Several hours had passed since the Horizon Talon had left the ghost fleet behind. The fog that had clung to the coastline all morning had finally broken apart under a shifting southern wind. In its place came the rain, cold and steady, falling in long sheets that blurred the horizon and turned every surface slick.
The ship’s battered hull pushed through gray water filled with floating wreckage. Driftwood, shattered fiberglass, coils of plastic netting, and a half-submerged rowboat bobbed in the current. It looked like something had chewed its way through the hull. The smell didn’t lift. Salt hung in the air with ash and smoke, mixing into a damp rot that clung to everything and refused to leave.
Kade stood at the helm rail beside Captain Voss and Lieutenant Lawson. Her uniform was bone-dry. Unlike her companions, not a drop of water clung to the fabric. Water beaded near her boots and ran off in neat rivulets that never touched her skin. Elias noticed. She caught the glance out of the corner of her eye, that sideways flick followed by a slow blink. He didn’t say anything. Just gave her that look people got when they noticed something strange and decided not to ask.
Her gaze never left the harbor, or what was left of it. If you could still call it a city. Most of Portland looked like it had been shelled from the inside. Concrete high-rises stood like broken teeth along the shore, their facades scorched or ripped clean off. Entire blocks had collapsed into themselves, roofs sheared away, leaving twisted rebar and blackened timber reaching out like the fingers of a drowning man.
“Well,” she said, voice flat, “nice to see urban renewal’s still a priority.”
“Place was already falling apart before the cataclysm,” Elias said. “The difference is now it looks honest.”
Voss gave a small nod but said nothing. He hadn't spoken in ten minutes, just stood there watching the harbor like it might try something.

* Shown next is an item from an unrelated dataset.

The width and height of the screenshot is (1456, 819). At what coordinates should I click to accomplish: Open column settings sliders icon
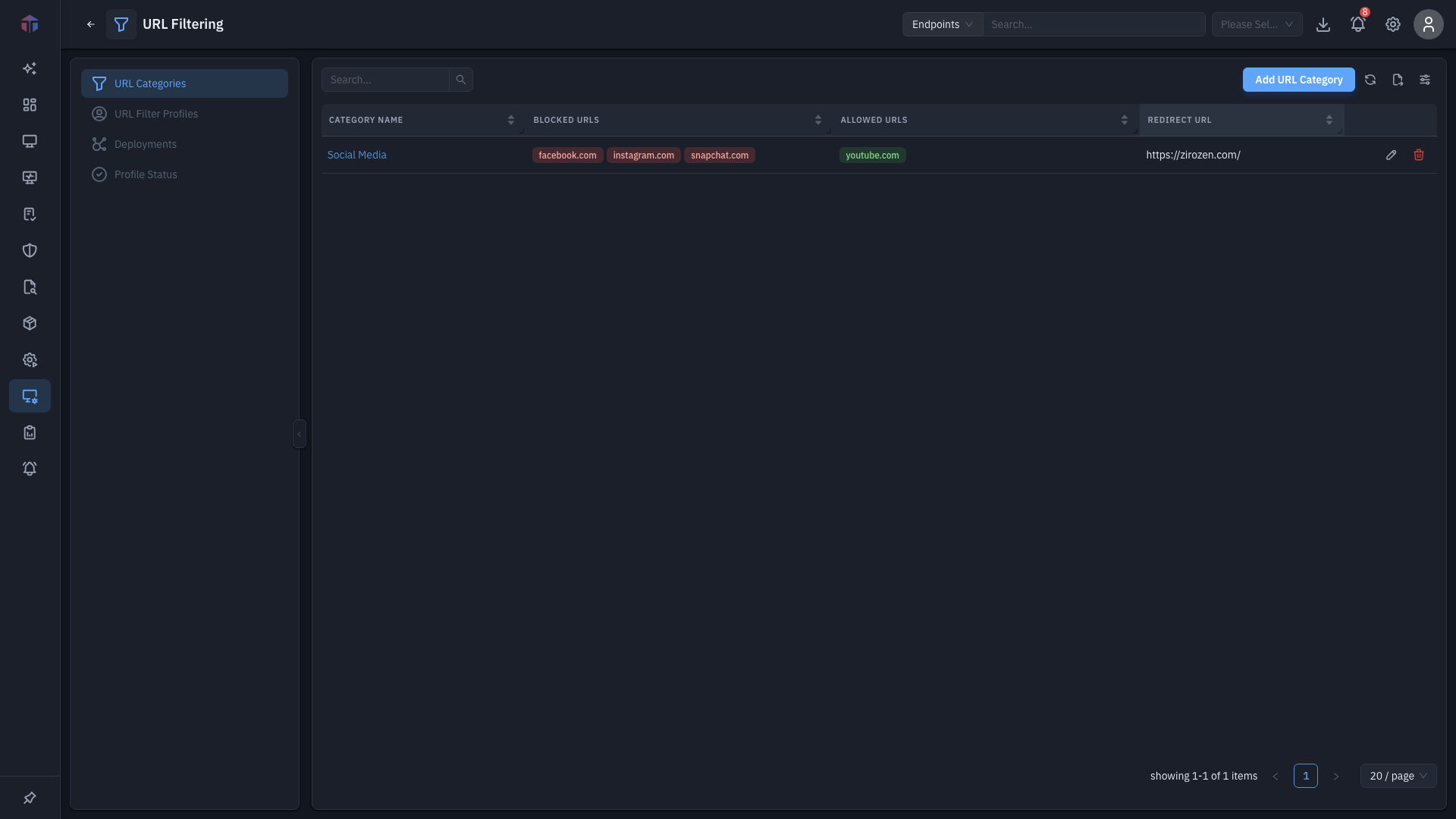point(1425,80)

“Those stains in the water,” Lawson muttered, squinting at the starboard side, “those natural?”
Kade followed her gaze. Swirls of slick, iridescent film floated between broken piers, clinging to the hull like algae with a grudge. Some of it pulsed faintly. Slowly.
“Nothing natural about anything we’ve seen since Boston,” Kade said.
Boston had been a graveyard. No lights. No signals. No sign of life anywhere in the sprawl. The harbor district was nothing but scorched concrete and collapsed steel, entire buildings reduced to rubble that spilled into the bay. Fires still burned deep in the wreckage, slow and stubborn. The only movement came from the monsters, drifting between broken windows and crawling through flooded streets. No one on the Talon had said a word about going ashore. No one needed to.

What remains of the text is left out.